I love and loathe wearing my clergy collar when I’m out and about in public. I love the way it forces me to act like a Christian and the ways in which the faith breaks out from the walls of the church. And I loathe the awkward encounters it produces and the times in which I am compelled to defend the church from her detractors.
More often than not I don’t give much thought to what day I wear the collar or where I will be.
And sometimes I wish I was smarter about it.
When the time came for my second COVID vaccination shot I drove over to an abandoned department store and waited in line with hundreds of other people from the community. And it was only after I received the shot and sat socially distanced from the aforementioned crowds did I realize that I was wearing the collar.
And what made me realize my attire was the line that started to develop right in front of me of individuals who mistook me for a Catholic priest and asked if I would hear their confession.
Paul writes to the church in Corinth: “We are ambassadors for Christ, since God is making his appeal through us.” We, therefore, represent Christ and his church to those outside the church; we are strangers in a strange land.
And yet, with the privatization of faith, with faith often being something we do on Sundays and Sundays alone, there’s little reason to concern ourselves with ambassadorship. Unless we wear a cross around our necks, or a white collar around our throats, no one might ever know of our discipleship.
But then Paul has the nerve to remind us that some people will never see God except through us and the ways in which we exist in the world.
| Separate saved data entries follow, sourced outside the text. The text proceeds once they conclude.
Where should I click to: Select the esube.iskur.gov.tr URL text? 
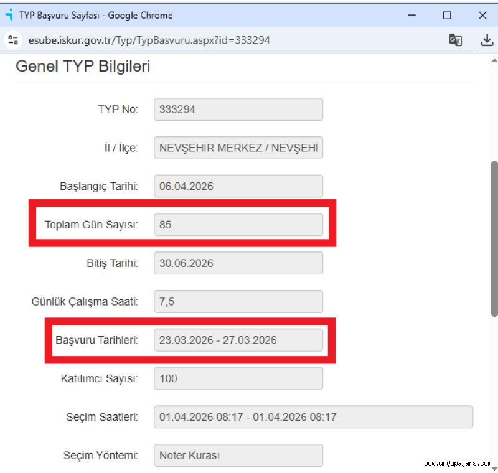(149, 40)
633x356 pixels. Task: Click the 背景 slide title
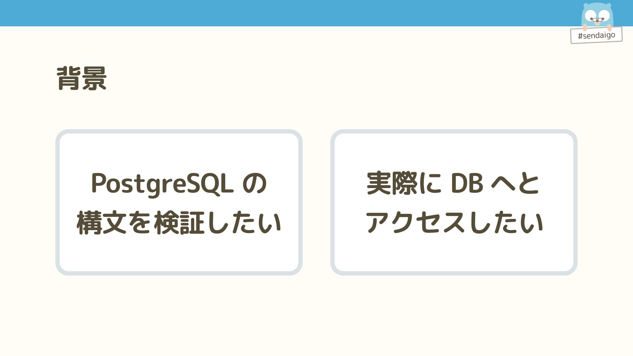pyautogui.click(x=81, y=78)
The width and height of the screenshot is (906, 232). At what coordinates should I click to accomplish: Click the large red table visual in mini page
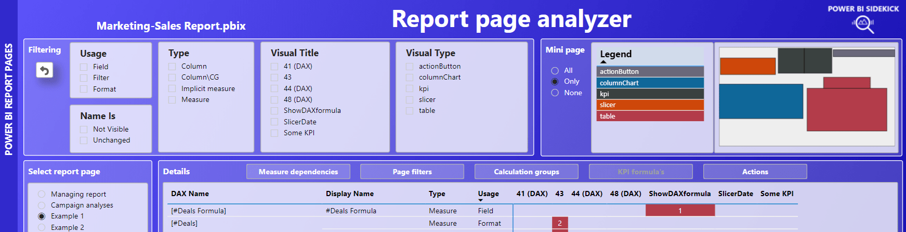pos(846,109)
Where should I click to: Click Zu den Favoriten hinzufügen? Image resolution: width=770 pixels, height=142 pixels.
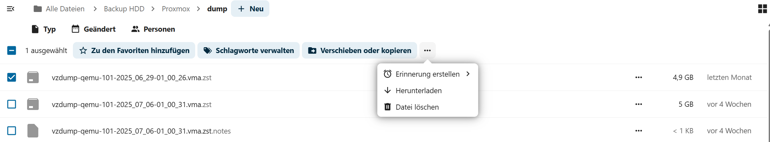point(134,50)
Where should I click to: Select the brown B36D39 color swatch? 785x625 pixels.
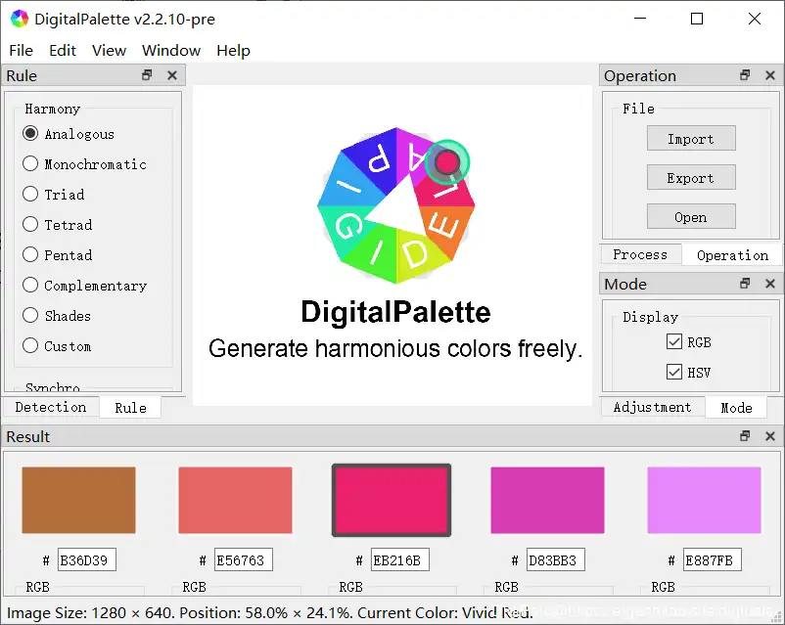78,500
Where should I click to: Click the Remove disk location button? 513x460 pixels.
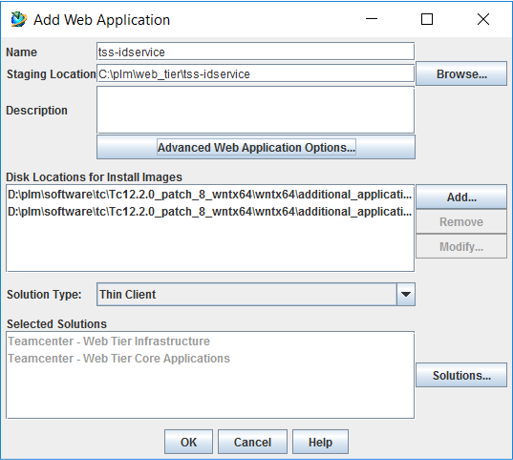(x=461, y=222)
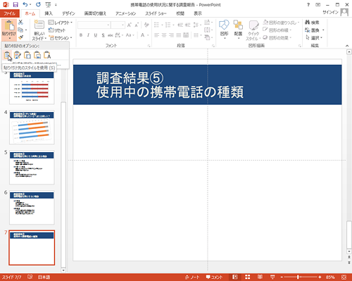The width and height of the screenshot is (352, 281).
Task: Click the zoom slider handle
Action: point(298,277)
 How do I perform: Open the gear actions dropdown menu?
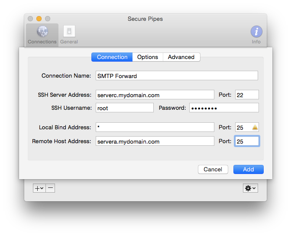pos(250,188)
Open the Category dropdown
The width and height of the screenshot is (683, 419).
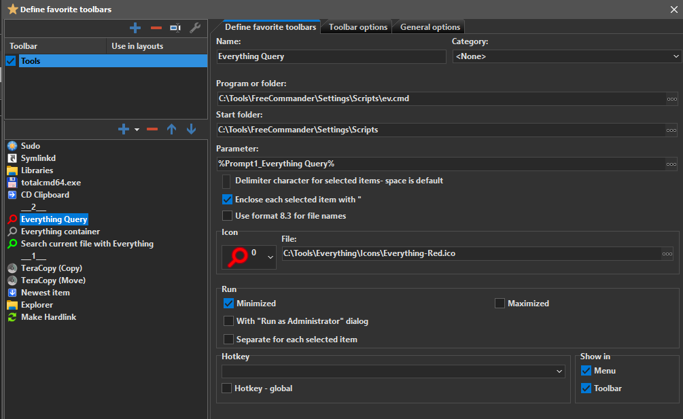point(567,56)
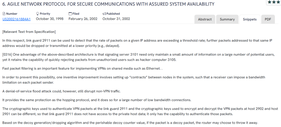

I have the benefit of representing the church not only because I am the pastor of one, but also because I walk around with my clergy collar. And when I dress that way I am forced to act like a Christian whether I want to or not. It is a constant and ever-ringing reminder that I am called to act, think, live, speak, and behave like a Christian.
And, though it pains me to admit, sometimes I need to wear the collar in order to live out my faith.
Without it hanging around my neck it is all too easy to fade in among the crowd and pretend like I’m not an ambassador for anything but myself.
So when I sat in the post-apocalyptic department store and the line developed in front of me, I listened to each person rattle off their sins. I watched their eyes while they offered their pleas for pardon and assurance. I wanted to be like everyone else minding my own business. I wanted to flip through my phone for the required ten minutes of observation and then leave. But instead, I handed over the goods to each of my fellow Christians: “In the name of Jesus Christ, you are forgiven.”
Does that make me a better Christian than other Christians? Definitely not. “Reluctant” doesn’t do justice to the way I felt that day. And sadly, I know that, in large part, the only reason it happened and the only reason I responded was because of my outfit.
Which makes me wonder: What would it be like if all Christians in all places wore little white tabs around our necks? I mean, scripture does talk about “the priesthood of all believers.” Imagine how different the world would be if each and every Christian walked around knowing that everyone else had certain expectations about who we are and what we do.
It might just be the difference that makes all the difference.